## About this task
Will you give every entry again exactly as it stands?

## Input data
^^^^

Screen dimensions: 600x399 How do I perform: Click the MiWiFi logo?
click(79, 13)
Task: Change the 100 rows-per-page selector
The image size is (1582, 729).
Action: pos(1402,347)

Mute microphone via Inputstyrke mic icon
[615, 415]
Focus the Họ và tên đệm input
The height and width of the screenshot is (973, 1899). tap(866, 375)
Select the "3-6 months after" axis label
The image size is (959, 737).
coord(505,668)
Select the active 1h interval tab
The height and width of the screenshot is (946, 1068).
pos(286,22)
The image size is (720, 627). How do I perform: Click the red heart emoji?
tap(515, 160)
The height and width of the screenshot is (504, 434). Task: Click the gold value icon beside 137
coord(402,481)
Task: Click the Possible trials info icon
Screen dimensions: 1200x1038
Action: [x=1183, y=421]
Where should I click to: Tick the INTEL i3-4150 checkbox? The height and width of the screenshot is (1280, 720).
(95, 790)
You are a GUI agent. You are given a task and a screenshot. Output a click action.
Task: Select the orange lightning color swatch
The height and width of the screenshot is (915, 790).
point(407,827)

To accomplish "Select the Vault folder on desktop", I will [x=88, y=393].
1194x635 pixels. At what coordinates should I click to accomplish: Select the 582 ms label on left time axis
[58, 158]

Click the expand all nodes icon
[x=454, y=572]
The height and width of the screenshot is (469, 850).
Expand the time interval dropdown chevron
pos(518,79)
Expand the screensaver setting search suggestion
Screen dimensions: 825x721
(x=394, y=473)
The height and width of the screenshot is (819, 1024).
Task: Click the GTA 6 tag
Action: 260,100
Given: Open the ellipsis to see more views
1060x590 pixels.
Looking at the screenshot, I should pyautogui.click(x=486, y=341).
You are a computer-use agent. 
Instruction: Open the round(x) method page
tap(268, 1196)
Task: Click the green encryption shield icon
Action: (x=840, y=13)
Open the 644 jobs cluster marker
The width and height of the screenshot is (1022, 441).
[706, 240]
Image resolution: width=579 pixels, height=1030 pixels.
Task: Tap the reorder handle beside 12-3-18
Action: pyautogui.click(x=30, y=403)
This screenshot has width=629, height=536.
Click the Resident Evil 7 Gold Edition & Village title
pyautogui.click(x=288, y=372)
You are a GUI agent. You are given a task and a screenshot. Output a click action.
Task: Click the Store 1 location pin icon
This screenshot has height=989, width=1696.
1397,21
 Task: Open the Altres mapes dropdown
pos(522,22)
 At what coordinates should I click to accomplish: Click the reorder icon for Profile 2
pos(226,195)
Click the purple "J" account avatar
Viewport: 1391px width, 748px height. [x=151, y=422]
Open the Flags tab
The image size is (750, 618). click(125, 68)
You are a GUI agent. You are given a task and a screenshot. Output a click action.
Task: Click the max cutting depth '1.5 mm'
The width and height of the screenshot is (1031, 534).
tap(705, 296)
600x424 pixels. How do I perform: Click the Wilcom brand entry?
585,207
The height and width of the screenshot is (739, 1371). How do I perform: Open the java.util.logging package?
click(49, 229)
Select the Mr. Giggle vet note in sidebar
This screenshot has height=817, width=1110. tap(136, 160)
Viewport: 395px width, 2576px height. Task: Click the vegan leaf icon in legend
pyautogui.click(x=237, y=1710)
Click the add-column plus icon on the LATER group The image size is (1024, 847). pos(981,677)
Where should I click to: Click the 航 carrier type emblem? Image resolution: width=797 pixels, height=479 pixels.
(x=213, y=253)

^^^^

## Written response
Screen dimensions: 600x399 How do I perform: Click the MiWiFi logo?
click(79, 13)
Task: Change the 100 rows-per-page selector
The image size is (1582, 729).
Action: pos(1402,347)

Mute microphone via Inputstyrke mic icon
[615, 415]
Focus the Họ và tên đệm input
The height and width of the screenshot is (973, 1899). tap(866, 375)
Select the "3-6 months after" axis label
The image size is (959, 737).
coord(505,668)
Select the active 1h interval tab
The height and width of the screenshot is (946, 1068).
pos(286,22)
The image size is (720, 627). How do I perform: Click the red heart emoji?
tap(515, 160)
The height and width of the screenshot is (504, 434). Task: Click the gold value icon beside 137
coord(402,481)
Task: Click the Possible trials info icon
Screen dimensions: 1200x1038
Action: [x=1183, y=421]
Where should I click to: Tick the INTEL i3-4150 checkbox? The height and width of the screenshot is (1280, 720).
(95, 790)
You are a GUI agent. You are given a task and a screenshot. Output a click action.
Task: Select the orange lightning color swatch
The height and width of the screenshot is (915, 790).
point(407,827)

To accomplish "Select the Vault folder on desktop", I will [x=88, y=393].
1194x635 pixels. At what coordinates should I click to accomplish: Select the 582 ms label on left time axis
[58, 158]

Click the expand all nodes icon
[x=454, y=572]
The height and width of the screenshot is (469, 850).
Expand the time interval dropdown chevron
pos(518,79)
Expand the screensaver setting search suggestion
Screen dimensions: 825x721
(x=394, y=473)
The height and width of the screenshot is (819, 1024).
Task: Click the GTA 6 tag
Action: 260,100
Given: Open the ellipsis to see more views
1060x590 pixels.
Looking at the screenshot, I should pyautogui.click(x=486, y=341).
You are a computer-use agent. 
Instruction: Open the round(x) method page
tap(268, 1196)
Task: Click the green encryption shield icon
Action: (x=840, y=13)
Open the 644 jobs cluster marker
The width and height of the screenshot is (1022, 441).
[706, 240]
Image resolution: width=579 pixels, height=1030 pixels.
Task: Tap the reorder handle beside 12-3-18
Action: pyautogui.click(x=30, y=403)
This screenshot has width=629, height=536.
Click the Resident Evil 7 Gold Edition & Village title
pyautogui.click(x=288, y=372)
You are a GUI agent. You are given a task and a screenshot. Output a click action.
Task: Click the Store 1 location pin icon
This screenshot has height=989, width=1696.
1397,21
 Task: Open the Altres mapes dropdown
pos(522,22)
 At what coordinates should I click to accomplish: Click the reorder icon for Profile 2
pos(226,195)
Click the purple "J" account avatar
Viewport: 1391px width, 748px height. [x=151, y=422]
Open the Flags tab
The image size is (750, 618). click(125, 68)
You are a GUI agent. You are given a task and a screenshot. Output a click action.
Task: Click the max cutting depth '1.5 mm'
The width and height of the screenshot is (1031, 534).
tap(705, 296)
600x424 pixels. How do I perform: Click the Wilcom brand entry?
585,207
The height and width of the screenshot is (739, 1371). How do I perform: Open the java.util.logging package?
click(49, 229)
Select the Mr. Giggle vet note in sidebar
This screenshot has height=817, width=1110. tap(136, 160)
Viewport: 395px width, 2576px height. Task: Click the vegan leaf icon in legend
pyautogui.click(x=237, y=1710)
Click the add-column plus icon on the LATER group The image size is (1024, 847). pos(981,677)
Where should I click to: Click the 航 carrier type emblem? Image resolution: width=797 pixels, height=479 pixels.
(x=213, y=253)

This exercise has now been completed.